Erste Schwünge im frischen Schnee: Auch auf der Zugspitze beginnt heute der Skibetrieb. Andere Skigebiete haben wegen des zeitigen Schneefalls im November schon geöffnet, etwa das Skiliftkarussell Winterberg im Sauerland in Nordrhein-Westfalen. Bei den OK-Bergbahnen in Oberstdorf im Allgäu läuft bereits die Söllereckbahn. Die Fellhornbahn startet am 6. Dezember die Saison. Weitere Gebiete wollen je nach Schneelage starten. Liftbetreiber und Touristiker hoffen auf Minusgrade und Schnee. Eine der größten Herausforderungen bleibt der Klimawandel.
Das Winterwetter 2023/2024 ließ Schlüsse auf die Folgen der globalen Erwärmung zu: So war es oben weiß wegen des zunehmenden Niederschlags, unten grün wegen der vergleichsweise hohen Temperaturen.

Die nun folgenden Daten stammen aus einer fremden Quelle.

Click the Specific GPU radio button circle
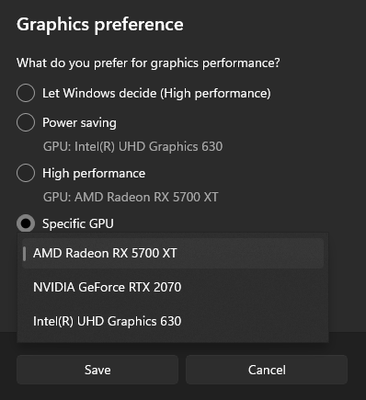This screenshot has height=400, width=366. click(26, 224)
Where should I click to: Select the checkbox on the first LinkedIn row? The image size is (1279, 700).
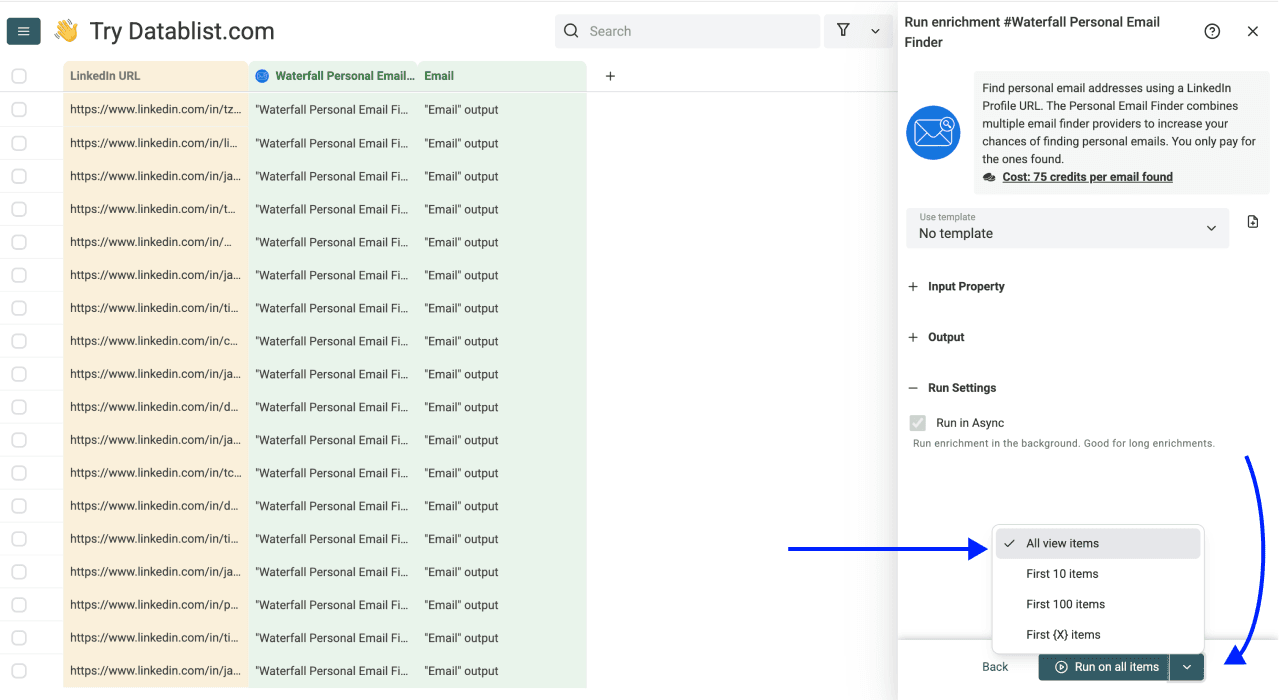[18, 109]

Auf der Zugspitze war lange offen, ob der Platt-Schlepplift in dieser Saison in Betrieb gehen kann. Nun soll er zumindest teilweise fahren. «Wir sind dafür aber auf große Mengen Schnee angewiesen», sagt die Sprecherin der Bayerischen Zugspitzbahn, Verena Tanzer. Die Piste verläuft auf dem Nördlichen Schneeferner, der als einer der vier letzten deutschen Gletscher rapide an Substanz verliert. Dadurch ist der obere Hang, früher eine leichte blaue Piste, steiler geworden und gilt nun als schwarze Piste - etwas für Könner. Vor allem vor dem Ausstieg am Lift ist die Neigung inzwischen groß, vielleicht bald zu groß.

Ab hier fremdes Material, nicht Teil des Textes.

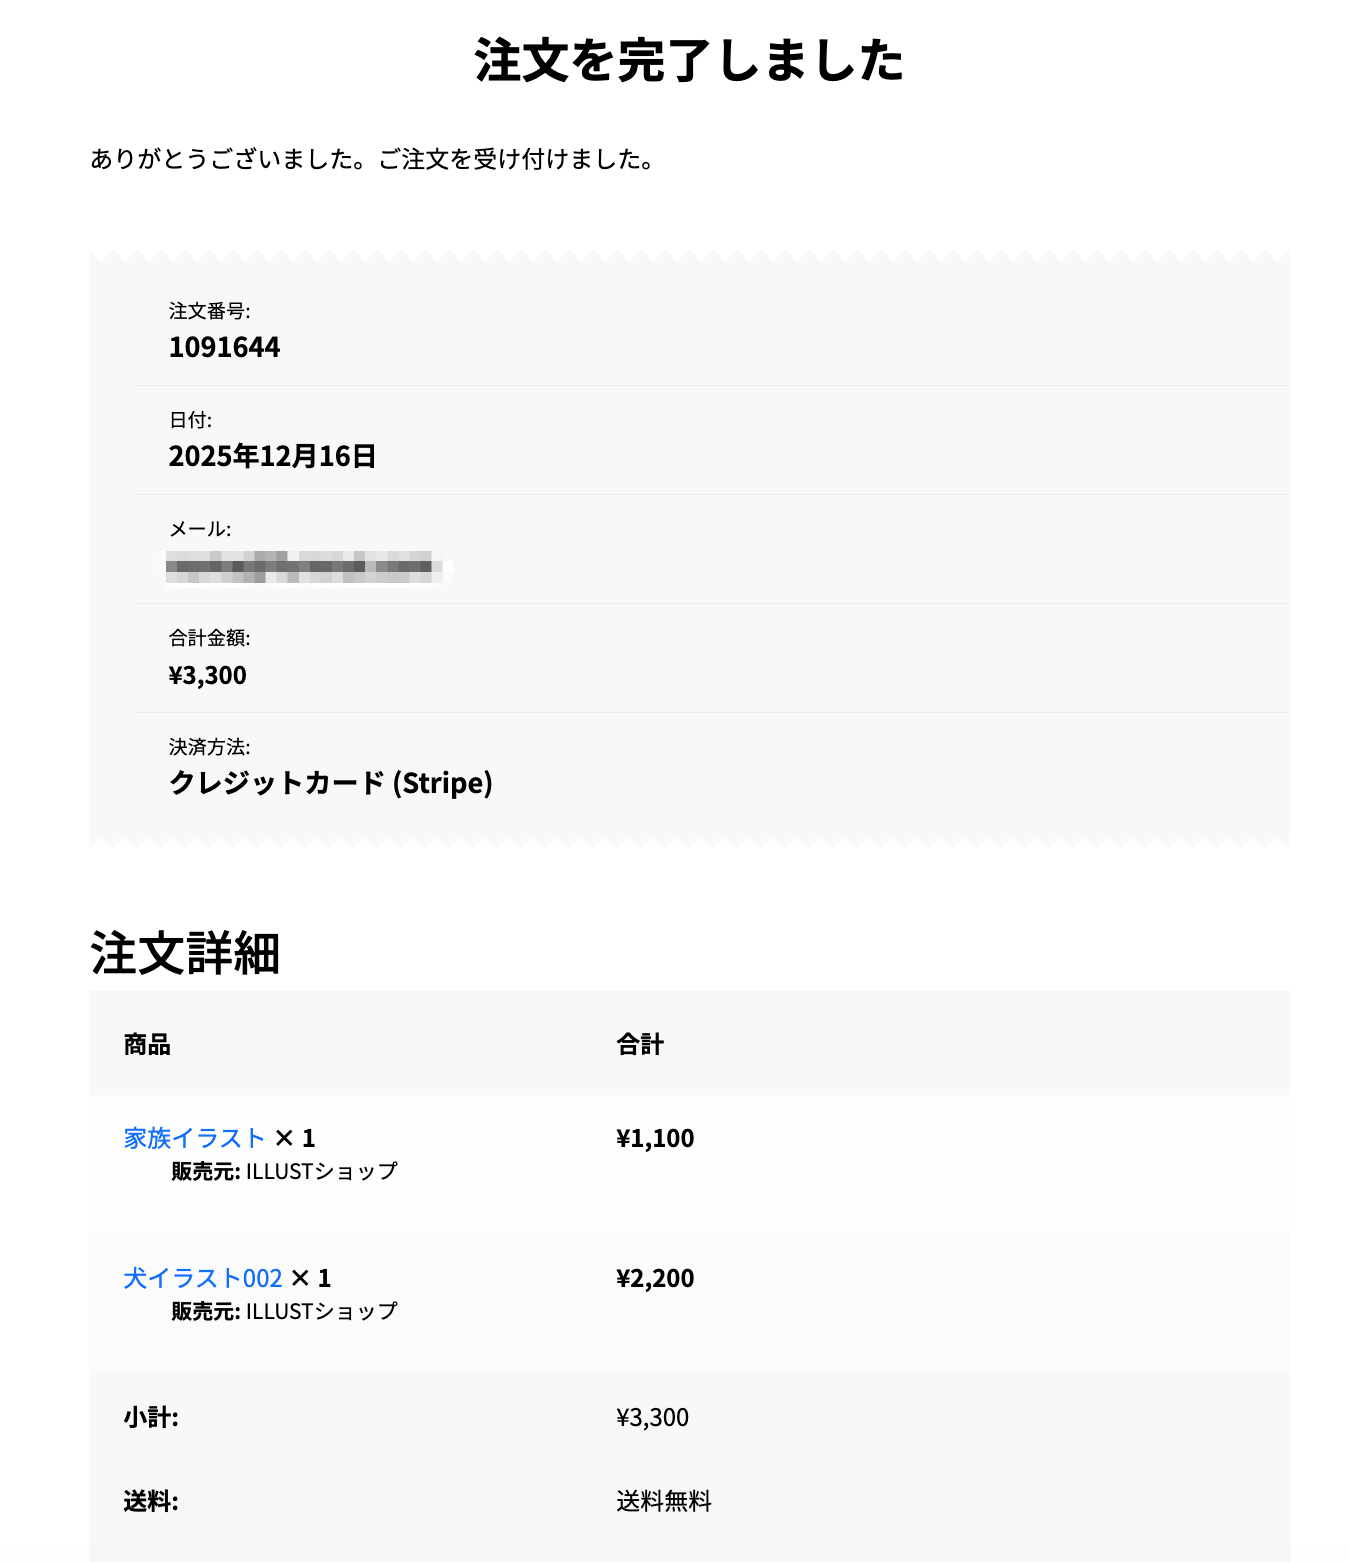Click the order number 1091644
Image resolution: width=1350 pixels, height=1562 pixels.
(224, 347)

Aufgrund von schwierigen Wetterverhältnissen verzeichneten die Seilbahnunternehmen laut VDS in der vergangenen Wintersaison mit Umsatzerlösen von 93,5 Millionen Euro ein Minus von 7,7 Prozent im Drei-Jahres-Schnitt. Vor allem die Zunahme von extremen Wetterereignissen und Wetterschwankungen reduziere die Planungssicherheit, erläutert der VDS. Dennoch sei nicht bekannt, dass weitere Skigebiete ganz aufgeben werden.